> _Your goal_
Could you print out every entry, character for character?

(Beginning of Records)

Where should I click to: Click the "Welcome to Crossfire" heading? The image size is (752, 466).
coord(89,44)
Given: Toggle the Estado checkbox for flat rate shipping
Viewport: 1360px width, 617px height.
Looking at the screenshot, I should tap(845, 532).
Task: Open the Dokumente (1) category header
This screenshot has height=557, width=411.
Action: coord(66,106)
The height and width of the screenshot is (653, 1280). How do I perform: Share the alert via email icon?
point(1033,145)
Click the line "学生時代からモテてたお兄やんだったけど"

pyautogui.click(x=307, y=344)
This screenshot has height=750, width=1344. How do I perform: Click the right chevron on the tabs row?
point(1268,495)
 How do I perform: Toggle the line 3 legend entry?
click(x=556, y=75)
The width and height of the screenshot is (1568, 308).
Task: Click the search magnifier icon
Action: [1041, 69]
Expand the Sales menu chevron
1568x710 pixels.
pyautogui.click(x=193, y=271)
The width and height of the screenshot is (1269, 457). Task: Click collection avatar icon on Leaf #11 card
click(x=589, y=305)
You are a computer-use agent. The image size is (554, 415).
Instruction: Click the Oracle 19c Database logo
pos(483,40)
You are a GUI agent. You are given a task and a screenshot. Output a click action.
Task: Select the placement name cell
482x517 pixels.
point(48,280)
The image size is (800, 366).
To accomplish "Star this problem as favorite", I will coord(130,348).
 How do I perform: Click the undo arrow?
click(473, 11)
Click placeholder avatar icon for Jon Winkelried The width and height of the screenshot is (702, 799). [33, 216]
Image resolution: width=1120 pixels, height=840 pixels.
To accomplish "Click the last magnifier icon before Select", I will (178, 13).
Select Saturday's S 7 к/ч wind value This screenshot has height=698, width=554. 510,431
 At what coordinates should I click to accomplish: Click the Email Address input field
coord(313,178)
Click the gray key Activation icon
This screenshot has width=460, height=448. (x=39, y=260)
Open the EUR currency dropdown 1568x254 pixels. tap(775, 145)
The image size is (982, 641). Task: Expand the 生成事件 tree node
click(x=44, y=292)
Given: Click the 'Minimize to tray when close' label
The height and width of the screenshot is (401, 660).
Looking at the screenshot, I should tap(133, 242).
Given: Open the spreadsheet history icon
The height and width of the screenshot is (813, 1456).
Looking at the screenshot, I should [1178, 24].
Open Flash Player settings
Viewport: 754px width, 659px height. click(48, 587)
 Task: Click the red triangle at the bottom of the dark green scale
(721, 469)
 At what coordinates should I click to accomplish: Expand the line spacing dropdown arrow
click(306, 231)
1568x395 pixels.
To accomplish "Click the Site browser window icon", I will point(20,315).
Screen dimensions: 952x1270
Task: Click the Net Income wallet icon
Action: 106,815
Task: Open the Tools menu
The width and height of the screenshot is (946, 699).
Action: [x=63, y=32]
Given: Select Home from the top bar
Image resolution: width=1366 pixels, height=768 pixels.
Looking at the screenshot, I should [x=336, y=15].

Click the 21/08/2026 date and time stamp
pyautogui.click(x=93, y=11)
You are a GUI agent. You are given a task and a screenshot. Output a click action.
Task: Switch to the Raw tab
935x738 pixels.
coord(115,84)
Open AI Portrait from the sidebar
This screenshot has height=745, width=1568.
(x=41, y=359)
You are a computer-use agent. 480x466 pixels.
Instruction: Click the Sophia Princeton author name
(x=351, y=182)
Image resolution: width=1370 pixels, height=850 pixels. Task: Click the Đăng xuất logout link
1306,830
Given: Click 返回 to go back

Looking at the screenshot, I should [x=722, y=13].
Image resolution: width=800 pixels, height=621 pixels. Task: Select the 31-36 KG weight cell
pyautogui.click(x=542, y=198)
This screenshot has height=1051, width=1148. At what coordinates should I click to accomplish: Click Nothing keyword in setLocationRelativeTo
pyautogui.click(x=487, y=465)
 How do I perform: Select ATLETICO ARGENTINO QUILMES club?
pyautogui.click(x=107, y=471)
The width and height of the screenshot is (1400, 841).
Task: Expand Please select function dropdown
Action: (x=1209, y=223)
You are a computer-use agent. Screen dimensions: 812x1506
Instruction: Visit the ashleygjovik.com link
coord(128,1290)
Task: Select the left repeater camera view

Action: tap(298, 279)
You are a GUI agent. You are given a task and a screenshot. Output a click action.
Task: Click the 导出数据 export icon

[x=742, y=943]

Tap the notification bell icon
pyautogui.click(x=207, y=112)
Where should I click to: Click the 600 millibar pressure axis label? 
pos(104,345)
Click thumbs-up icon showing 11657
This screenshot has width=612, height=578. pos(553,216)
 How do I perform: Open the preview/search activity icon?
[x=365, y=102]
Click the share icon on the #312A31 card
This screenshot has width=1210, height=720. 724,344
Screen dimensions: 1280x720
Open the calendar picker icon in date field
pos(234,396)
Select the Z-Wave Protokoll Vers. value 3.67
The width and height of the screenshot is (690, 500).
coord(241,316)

(End of Records)

> _Task result_
Where should I click to: Click the "Welcome to Crossfire" heading? The image size is (752, 466).
coord(89,44)
Given: Toggle the Estado checkbox for flat rate shipping
Viewport: 1360px width, 617px height.
Looking at the screenshot, I should tap(845, 532).
Task: Open the Dokumente (1) category header
This screenshot has height=557, width=411.
Action: coord(66,106)
The height and width of the screenshot is (653, 1280). How do I perform: Share the alert via email icon?
point(1033,145)
Click the line "学生時代からモテてたお兄やんだったけど"

pyautogui.click(x=307, y=344)
This screenshot has height=750, width=1344. How do I perform: Click the right chevron on the tabs row?
point(1268,495)
 How do I perform: Toggle the line 3 legend entry?
click(x=556, y=75)
The width and height of the screenshot is (1568, 308).
Task: Click the search magnifier icon
Action: [1041, 69]
Expand the Sales menu chevron
1568x710 pixels.
pyautogui.click(x=193, y=271)
The width and height of the screenshot is (1269, 457). Task: Click collection avatar icon on Leaf #11 card
click(x=589, y=305)
You are a computer-use agent. The image size is (554, 415).
Instruction: Click the Oracle 19c Database logo
pos(483,40)
You are a GUI agent. You are given a task and a screenshot. Output a click action.
Task: Select the placement name cell
482x517 pixels.
point(48,280)
The image size is (800, 366).
To accomplish "Star this problem as favorite", I will coord(130,348).
 How do I perform: Click the undo arrow?
click(473, 11)
Click placeholder avatar icon for Jon Winkelried The width and height of the screenshot is (702, 799). [33, 216]
Image resolution: width=1120 pixels, height=840 pixels.
To accomplish "Click the last magnifier icon before Select", I will (178, 13).
Select Saturday's S 7 к/ч wind value This screenshot has height=698, width=554. 510,431
 At what coordinates should I click to accomplish: Click the Email Address input field
coord(313,178)
Click the gray key Activation icon
This screenshot has width=460, height=448. (x=39, y=260)
Open the EUR currency dropdown 1568x254 pixels. tap(775, 145)
The image size is (982, 641). Task: Expand the 生成事件 tree node
click(x=44, y=292)
Given: Click the 'Minimize to tray when close' label
The height and width of the screenshot is (401, 660).
Looking at the screenshot, I should tap(133, 242).
Given: Open the spreadsheet history icon
The height and width of the screenshot is (813, 1456).
Looking at the screenshot, I should [1178, 24].
Open Flash Player settings
Viewport: 754px width, 659px height. click(48, 587)
 Task: Click the red triangle at the bottom of the dark green scale
(721, 469)
 At what coordinates should I click to accomplish: Expand the line spacing dropdown arrow
click(306, 231)
1568x395 pixels.
To accomplish "Click the Site browser window icon", I will point(20,315).
Screen dimensions: 952x1270
Task: Click the Net Income wallet icon
Action: 106,815
Task: Open the Tools menu
The width and height of the screenshot is (946, 699).
Action: [x=63, y=32]
Given: Select Home from the top bar
Image resolution: width=1366 pixels, height=768 pixels.
Looking at the screenshot, I should [x=336, y=15].

Click the 21/08/2026 date and time stamp
pyautogui.click(x=93, y=11)
You are a GUI agent. You are given a task and a screenshot. Output a click action.
Task: Switch to the Raw tab
935x738 pixels.
coord(115,84)
Open AI Portrait from the sidebar
This screenshot has height=745, width=1568.
(x=41, y=359)
You are a computer-use agent. 480x466 pixels.
Instruction: Click the Sophia Princeton author name
(x=351, y=182)
Image resolution: width=1370 pixels, height=850 pixels. Task: Click the Đăng xuất logout link
1306,830
Given: Click 返回 to go back

Looking at the screenshot, I should [x=722, y=13].
Image resolution: width=800 pixels, height=621 pixels. Task: Select the 31-36 KG weight cell
pyautogui.click(x=542, y=198)
This screenshot has height=1051, width=1148. At what coordinates should I click to accomplish: Click Nothing keyword in setLocationRelativeTo
pyautogui.click(x=487, y=465)
 How do I perform: Select ATLETICO ARGENTINO QUILMES club?
pyautogui.click(x=107, y=471)
The width and height of the screenshot is (1400, 841).
Task: Expand Please select function dropdown
Action: (x=1209, y=223)
You are a computer-use agent. Screen dimensions: 812x1506
Instruction: Visit the ashleygjovik.com link
coord(128,1290)
Task: Select the left repeater camera view

Action: tap(298, 279)
You are a GUI agent. You are given a task and a screenshot. Output a click action.
Task: Click the 导出数据 export icon

[x=742, y=943]

Tap the notification bell icon
pyautogui.click(x=207, y=112)
Where should I click to: Click the 600 millibar pressure axis label? 
pos(104,345)
Click thumbs-up icon showing 11657
This screenshot has width=612, height=578. pos(553,216)
 How do I perform: Open the preview/search activity icon?
[x=365, y=102]
Click the share icon on the #312A31 card
This screenshot has width=1210, height=720. 724,344
Screen dimensions: 1280x720
Open the calendar picker icon in date field
pos(234,396)
Select the Z-Wave Protokoll Vers. value 3.67
The width and height of the screenshot is (690, 500).
coord(241,316)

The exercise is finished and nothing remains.